This third book in the alternate history Western series starring the gun-slinging Lizbeth Rose features all the rough and tumble shootouts and brawls of the other books but amps up the court intrigue, as Lizbeth has to not only go undercover but also endear herself to the most powerful people in the HRE. I finally got to see my Asian people, even if they don’t figure largely in the narrative; still, representation matters. You probably could enjoy this book without reading the first two in the series, but I don’t particularly recommend it. Book I: An Easy Death sets up not only a 1930s where the assassination of President Roosevelt meant the splintering of a nation unable to recover from economic collapse and widespread influenza, but also filled us in on the background of our heroine. Book II: A Longer Fall explored the era’s version of the Deep South, the virulently racist and sexist Dixie. Now Lizbeth is on Eli’s home territory, looking to bust him out of jail and, perhaps more dauntingly, meet his mother and sisters for the first time.

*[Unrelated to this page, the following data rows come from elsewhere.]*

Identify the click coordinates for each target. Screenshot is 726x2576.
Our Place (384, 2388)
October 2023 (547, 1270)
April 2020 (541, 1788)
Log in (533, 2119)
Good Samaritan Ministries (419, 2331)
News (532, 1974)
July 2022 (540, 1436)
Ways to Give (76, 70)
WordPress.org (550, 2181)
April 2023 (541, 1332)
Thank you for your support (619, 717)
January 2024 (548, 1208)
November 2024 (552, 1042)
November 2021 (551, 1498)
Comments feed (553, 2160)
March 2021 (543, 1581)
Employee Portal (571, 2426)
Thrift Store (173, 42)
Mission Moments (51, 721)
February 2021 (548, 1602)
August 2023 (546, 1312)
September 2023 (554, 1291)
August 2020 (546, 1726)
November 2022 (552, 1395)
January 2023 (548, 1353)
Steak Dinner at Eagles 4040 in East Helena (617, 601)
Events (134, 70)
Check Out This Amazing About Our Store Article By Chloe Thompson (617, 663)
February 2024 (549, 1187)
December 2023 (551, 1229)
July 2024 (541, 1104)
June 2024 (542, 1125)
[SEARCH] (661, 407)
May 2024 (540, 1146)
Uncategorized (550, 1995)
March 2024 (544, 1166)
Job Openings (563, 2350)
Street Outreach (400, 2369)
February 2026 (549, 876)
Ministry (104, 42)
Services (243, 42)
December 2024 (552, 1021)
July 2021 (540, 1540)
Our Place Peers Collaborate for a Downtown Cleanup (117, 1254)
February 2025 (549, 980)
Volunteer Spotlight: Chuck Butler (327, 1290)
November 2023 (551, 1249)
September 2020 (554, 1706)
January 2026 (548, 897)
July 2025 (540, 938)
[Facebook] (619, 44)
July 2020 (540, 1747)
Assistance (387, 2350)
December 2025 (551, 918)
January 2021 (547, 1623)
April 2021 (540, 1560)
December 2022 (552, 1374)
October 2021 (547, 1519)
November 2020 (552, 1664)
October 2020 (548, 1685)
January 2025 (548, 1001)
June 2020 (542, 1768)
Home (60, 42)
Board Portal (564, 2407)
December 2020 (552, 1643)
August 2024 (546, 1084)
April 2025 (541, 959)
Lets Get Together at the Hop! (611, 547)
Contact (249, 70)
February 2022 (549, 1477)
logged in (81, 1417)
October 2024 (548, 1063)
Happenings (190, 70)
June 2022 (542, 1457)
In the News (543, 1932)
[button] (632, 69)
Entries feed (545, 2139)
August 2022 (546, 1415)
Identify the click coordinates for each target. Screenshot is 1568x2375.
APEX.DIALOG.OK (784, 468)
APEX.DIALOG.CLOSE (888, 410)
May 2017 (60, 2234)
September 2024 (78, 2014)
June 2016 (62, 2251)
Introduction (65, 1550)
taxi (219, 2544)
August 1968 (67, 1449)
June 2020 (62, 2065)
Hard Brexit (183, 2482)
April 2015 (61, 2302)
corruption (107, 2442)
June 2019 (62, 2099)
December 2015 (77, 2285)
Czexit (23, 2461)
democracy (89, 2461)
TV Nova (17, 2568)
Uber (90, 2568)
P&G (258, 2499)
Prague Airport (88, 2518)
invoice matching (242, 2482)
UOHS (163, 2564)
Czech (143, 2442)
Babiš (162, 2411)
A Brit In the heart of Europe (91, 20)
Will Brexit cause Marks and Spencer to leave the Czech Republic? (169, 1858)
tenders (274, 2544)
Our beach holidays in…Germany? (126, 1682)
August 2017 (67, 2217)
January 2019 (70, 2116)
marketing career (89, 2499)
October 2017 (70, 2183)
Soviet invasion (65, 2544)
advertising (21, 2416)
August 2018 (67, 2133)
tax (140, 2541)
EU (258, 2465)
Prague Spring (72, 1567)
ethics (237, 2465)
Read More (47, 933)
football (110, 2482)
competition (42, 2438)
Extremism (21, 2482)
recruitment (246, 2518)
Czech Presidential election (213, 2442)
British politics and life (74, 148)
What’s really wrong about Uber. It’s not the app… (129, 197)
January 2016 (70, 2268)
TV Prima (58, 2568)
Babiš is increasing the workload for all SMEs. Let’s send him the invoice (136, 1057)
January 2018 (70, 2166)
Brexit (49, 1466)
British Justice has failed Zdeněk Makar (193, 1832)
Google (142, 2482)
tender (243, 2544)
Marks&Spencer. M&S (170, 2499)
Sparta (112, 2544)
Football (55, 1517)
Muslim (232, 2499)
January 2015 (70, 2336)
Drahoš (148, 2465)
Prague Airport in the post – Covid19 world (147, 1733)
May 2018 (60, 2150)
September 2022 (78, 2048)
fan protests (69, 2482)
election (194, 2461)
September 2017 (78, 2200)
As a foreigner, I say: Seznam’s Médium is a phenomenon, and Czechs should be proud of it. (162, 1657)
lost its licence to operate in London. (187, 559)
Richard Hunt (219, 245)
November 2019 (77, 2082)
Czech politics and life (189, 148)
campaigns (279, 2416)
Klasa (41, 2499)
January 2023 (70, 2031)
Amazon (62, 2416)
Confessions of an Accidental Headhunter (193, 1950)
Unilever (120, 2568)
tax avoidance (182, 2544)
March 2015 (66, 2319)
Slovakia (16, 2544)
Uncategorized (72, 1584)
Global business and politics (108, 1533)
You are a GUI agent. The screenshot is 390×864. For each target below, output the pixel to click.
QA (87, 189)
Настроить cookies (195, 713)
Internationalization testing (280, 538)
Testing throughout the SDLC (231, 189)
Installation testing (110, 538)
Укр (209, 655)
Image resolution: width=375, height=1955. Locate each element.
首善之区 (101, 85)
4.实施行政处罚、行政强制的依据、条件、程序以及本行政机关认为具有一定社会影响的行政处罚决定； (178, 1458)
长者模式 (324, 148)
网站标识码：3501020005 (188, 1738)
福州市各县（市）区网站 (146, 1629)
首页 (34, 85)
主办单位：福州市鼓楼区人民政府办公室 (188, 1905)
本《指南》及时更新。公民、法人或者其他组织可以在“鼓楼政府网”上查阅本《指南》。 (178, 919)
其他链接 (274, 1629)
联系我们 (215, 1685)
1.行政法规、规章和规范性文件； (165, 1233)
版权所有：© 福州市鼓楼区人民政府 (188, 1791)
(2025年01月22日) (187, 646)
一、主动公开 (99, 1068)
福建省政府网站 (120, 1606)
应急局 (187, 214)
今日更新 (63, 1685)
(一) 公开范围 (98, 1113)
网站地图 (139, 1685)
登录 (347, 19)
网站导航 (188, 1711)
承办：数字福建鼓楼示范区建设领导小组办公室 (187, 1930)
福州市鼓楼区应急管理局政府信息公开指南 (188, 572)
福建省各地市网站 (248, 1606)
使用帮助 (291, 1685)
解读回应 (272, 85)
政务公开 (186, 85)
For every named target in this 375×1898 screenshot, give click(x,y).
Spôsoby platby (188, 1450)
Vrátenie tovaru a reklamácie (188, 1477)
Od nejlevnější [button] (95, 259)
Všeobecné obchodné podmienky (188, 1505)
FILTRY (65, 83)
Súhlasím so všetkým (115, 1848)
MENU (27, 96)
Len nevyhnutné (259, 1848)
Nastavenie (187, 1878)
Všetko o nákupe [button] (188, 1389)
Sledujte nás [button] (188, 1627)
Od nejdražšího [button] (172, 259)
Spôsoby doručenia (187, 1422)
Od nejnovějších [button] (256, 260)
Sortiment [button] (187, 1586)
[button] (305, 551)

The Russian Cage is a very fun, fast-paced novel, tho I didn’t think it was as much a page-turner as ALF. It’s really nice to have Lizbeth be the one who has to come in guns blazing to save the man she loves, aided by the people who love him, even tho some of them could take or leave her. Lizbeth figures Eli has been thrown in jail due to political intrigue, so the real reason is an unpleasant surprise. Worse, it doesn’t allow her to escape the machinations of the imperial court. On the plus side, it does give her the chance to get to know the surprising Felicia better, and to realize that shunting her little sister off to the HRE maybe wasn’t the kindest choice she had had available to them.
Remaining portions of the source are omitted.